All of lore.kernel.org
 help / color / mirror / Atom feed
From: Peter Zijlstra <peterz@infradead.org>
To: Doug Smythies <dsmythies@telus.net>
Cc: "'Yong Zhang'" <yong.zhang0@gmail.com>,
	"'Charles Wang'" <muming.wq@gmail.com>,
	linux-kernel@vger.kernel.org, "'Ingo Molnar'" <mingo@redhat.com>,
	"'Tao Ma'" <tm@tao.ma>, '含黛' <handai.szj@taobao.com>,
	"'Thomas Gleixner'" <tglx@linutronix.de>
Subject: RE: [PATCH] sched: Folding nohz load accounting more accurate
Date: Fri, 22 Jun 2012 16:03:02 +0200	[thread overview]
Message-ID: <1340373782.18025.74.camel@twins> (raw)
In-Reply-To: <002301cd4f64$17a055c0$46e10140$@net>

Doug, Charles,

Can you both confirm that the below patch is what you tested and we
should finally be able to close this issue?


---
Subject: sched, nohz: Rewrite load-avg computation -- again
From: Peter Zijlstra <a.p.zijlstra@chello.nl>
Date: Fri Jun 22 15:52:09 CEST 2012

Thanks to Charles Wang for spotting the defects in the current code:

 - If we go idle during the sample window -- after sampling, we get a
   negative bias because we can negate our own sample.

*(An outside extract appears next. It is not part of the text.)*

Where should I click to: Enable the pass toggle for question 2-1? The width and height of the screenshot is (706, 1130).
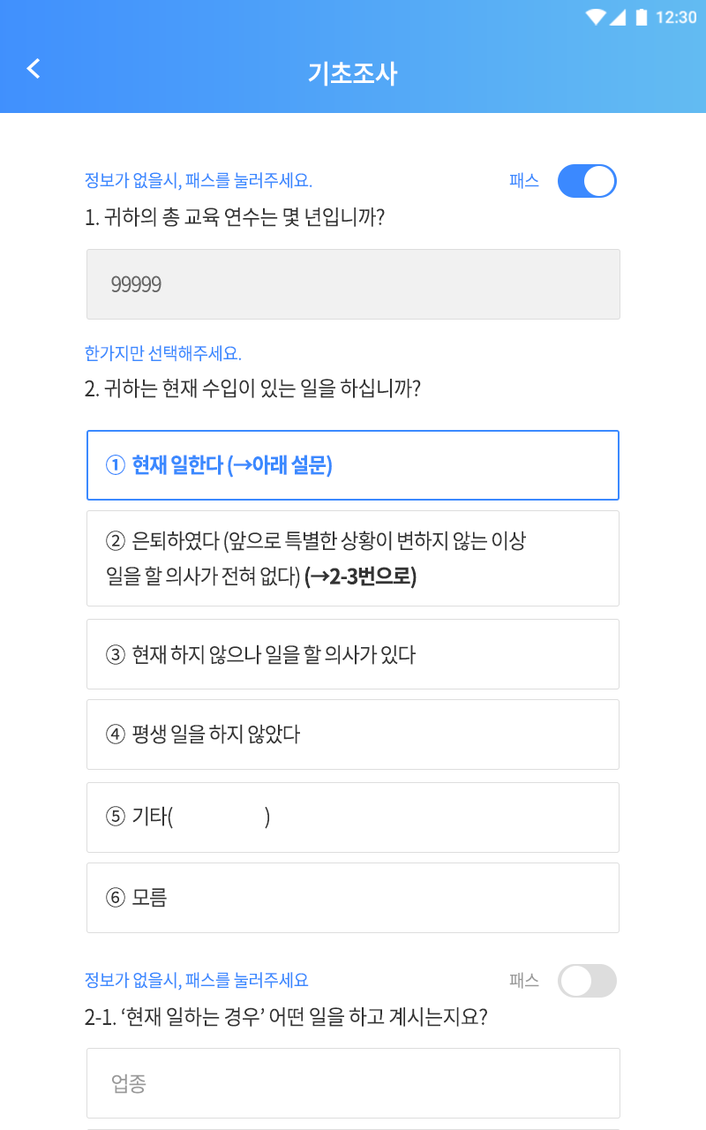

 - If we wake up during the sample window we get a positive bias
   because we push the sample to a known active period.

So rewrite the entire nohz load-avg muck once again, now adding
copious documentation to the code.

Cc: Thomas Gleixner <tglx@linutronix.de>
Reported-and-tested-by: Doug Smythies <dsmythies@telus.net>
Reported-and-tested-by: Charles Wang <muming.wq@gmail.com>
Signed-off-by: Peter Zijlstra <a.p.zijlstra@chello.nl>
Link: http://lkml.kernel.org/n/tip-gf8b3sh96a50dken51axdjdk@git.kernel.org
---
 include/linux/sched.h    |    8 +
 kernel/sched/core.c      |  275 ++++++++++++++++++++++++++++++++++-------------
 kernel/sched/idle_task.c |    1 
 kernel/sched/sched.h     |    2 
 kernel/time/tick-sched.c |    2 
 5 files changed, 213 insertions(+), 75 deletions(-)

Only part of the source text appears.